Sorrel’s acidity comes mostly from oxalic acid, the organic acid that is responsible for the acidity in rhubarb and other tart greens. Hibiscus gets most of its tart flavor from a variety of other organic acids, including malic and tartaric acid.
Can you use sorrel in place of hibiscus and vice versa?
The flavor of sorrel and the flavor of hibiscus are both dominated by tartness so if you are thinking about using one or the other of these two herbs to make a tart savory dish, they may be interchangeable. Neither has much going for it in the flavor department outside of acidity. Still, there are a few important things that you may want to consider before making the switch.
Firstly, sorrel will not provide the bright red color that hibiscus provides. If you use sorrel as a hibiscus alternative, the resulting preparation will look noticeably different from a version containing hibiscus. Similarly, hibiscus will give a different appearance in a dish that is traditionally made with sorrel — it will make the dish bright red.

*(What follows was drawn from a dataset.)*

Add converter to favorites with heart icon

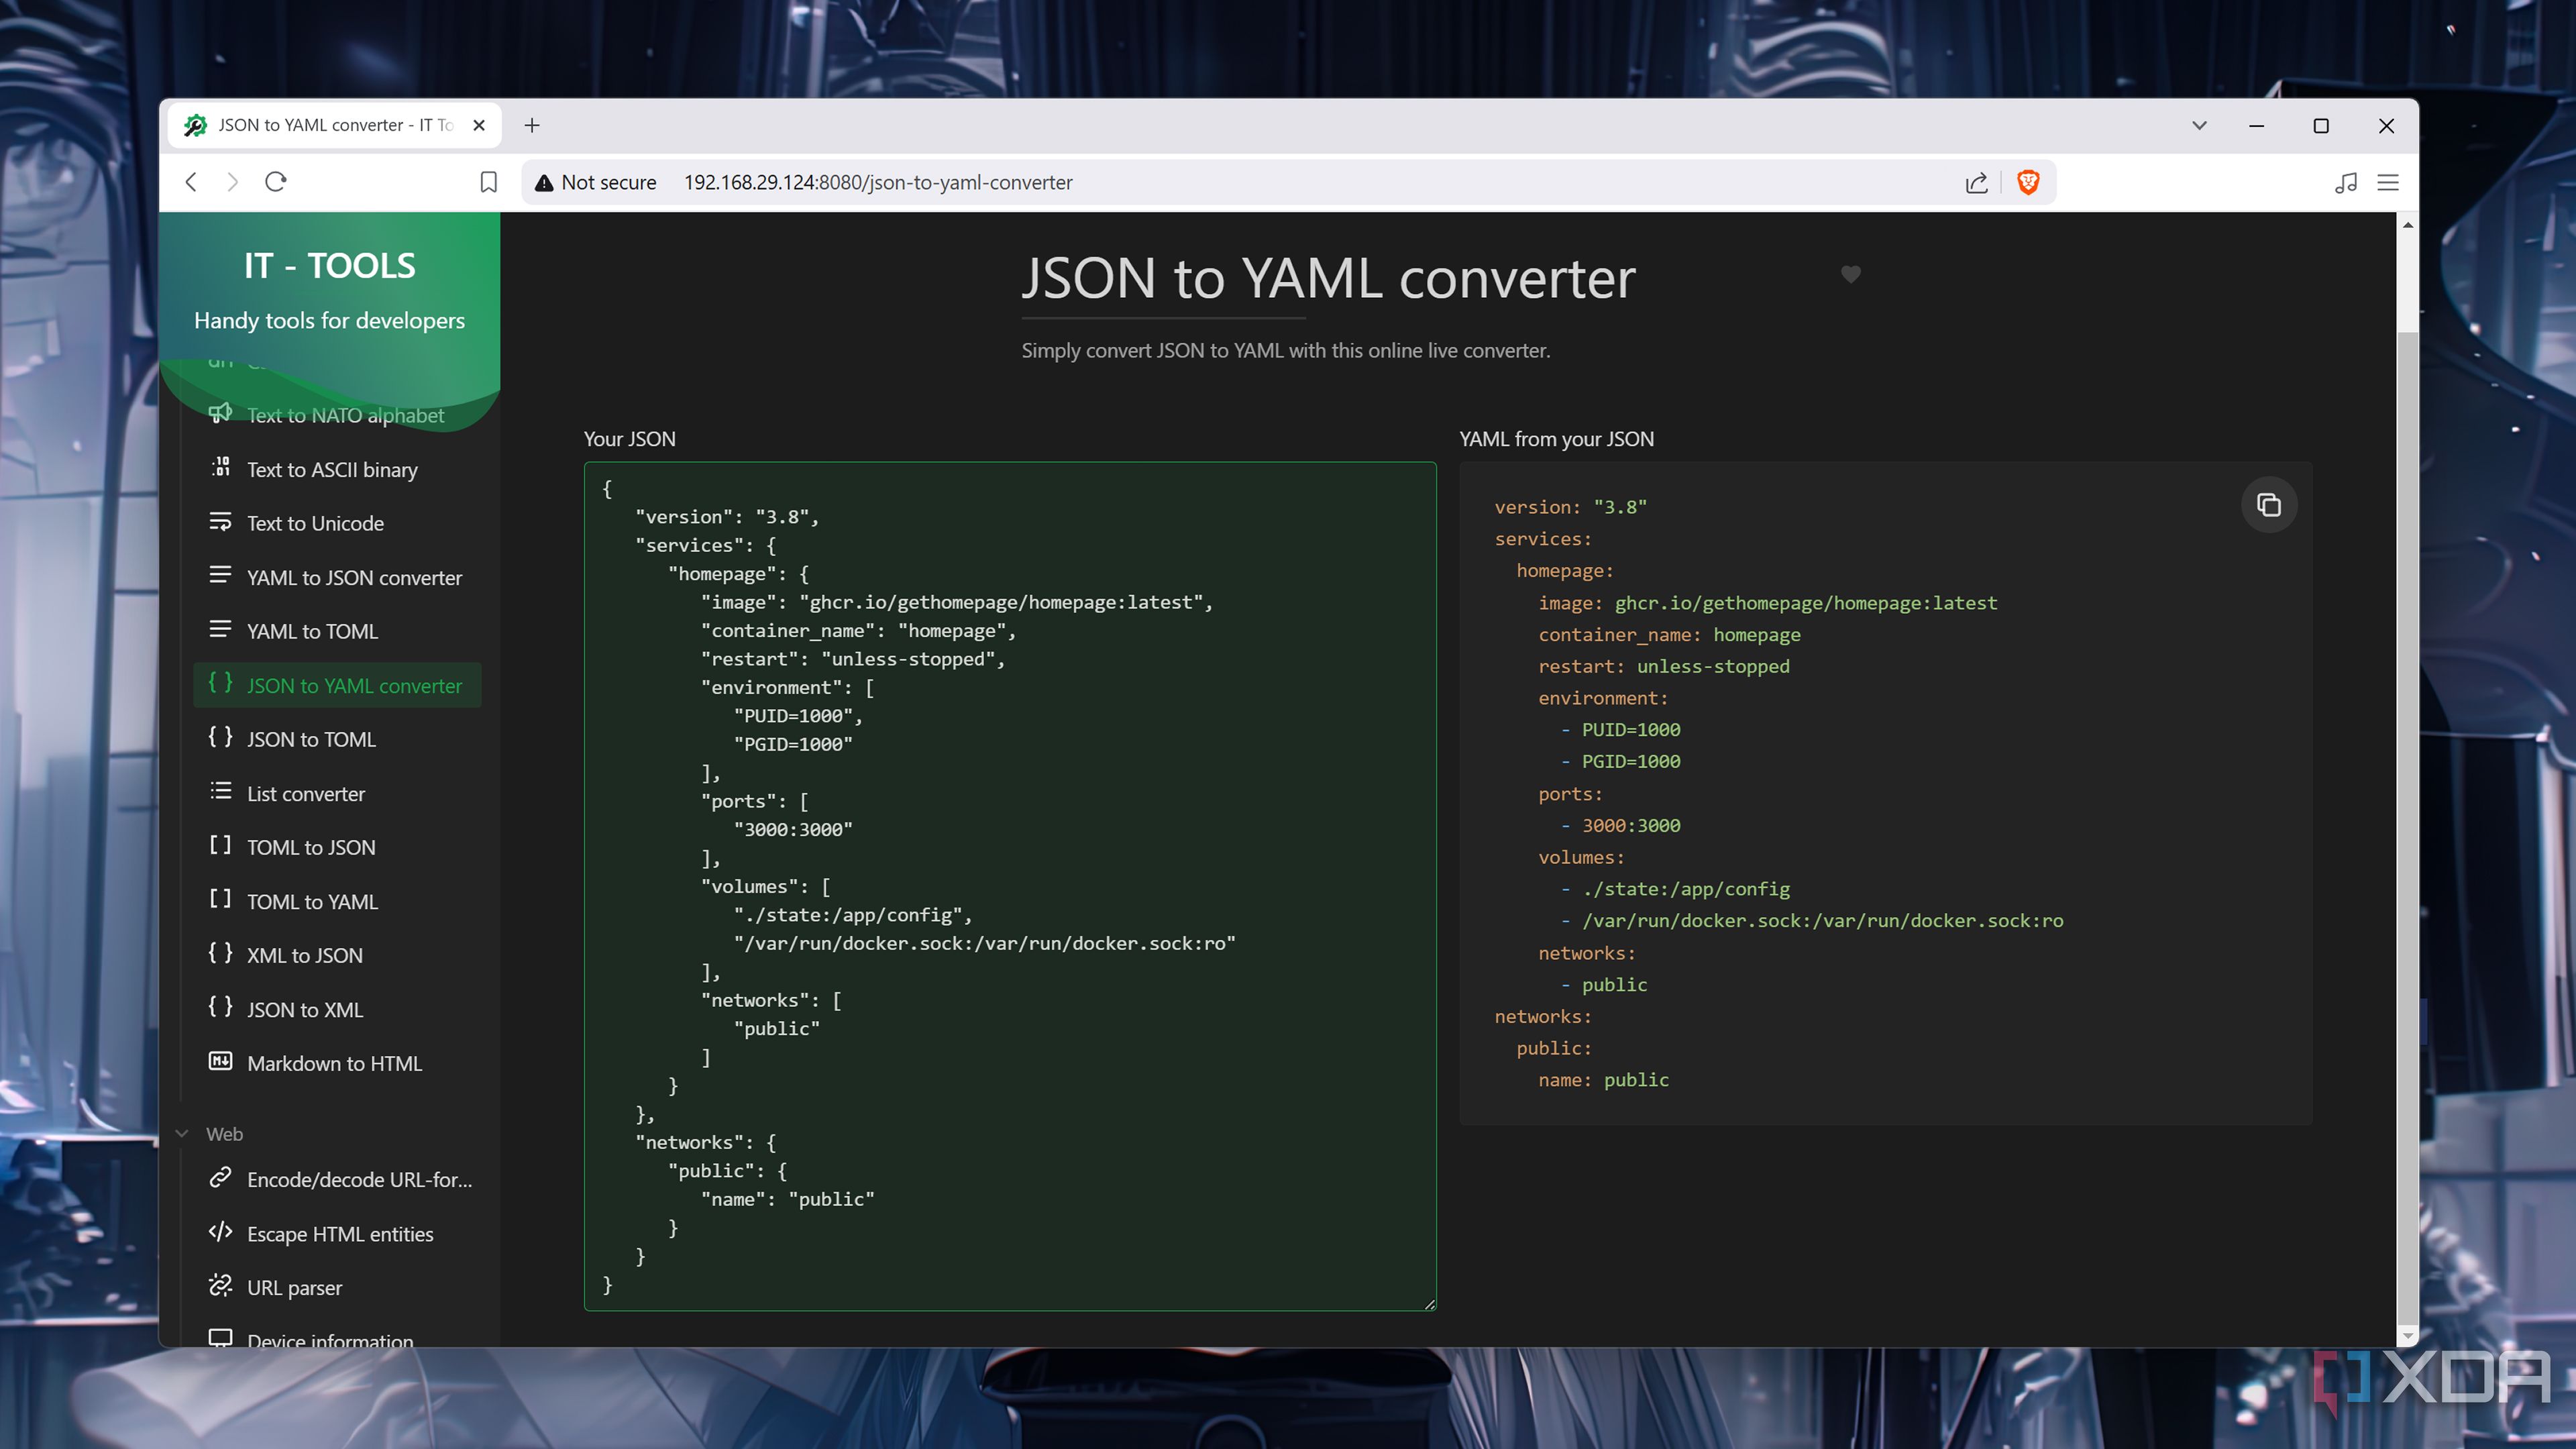pos(1850,274)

Secondly, sorrel is not traditionally used to make a beverage. The main application of hibiscus is for making infusions that serve as the basis for drinks. How well sorrel’s acidity might work in a beverage is questionable.
When should you use sorrel and when should you use hibiscus?
Use sorrel as a leafy green in salads or puree it for soups. Use it in Nigerian stews and salads or steamed as a side dish for fish. Hibiscus is a versatile plant with many applications but none is more popular than its use as a tea herb. You can serve hibiscus tea hot but in many tropical countries like Mexico and Jamaica, it is served sweetened and cold over ice. In Jamaica, the hibiscus drink is associated with the end-of-year holiday season and its flavor may be enhanced with spices and rum. In Mexico, it is a year-round favorite agua fresca.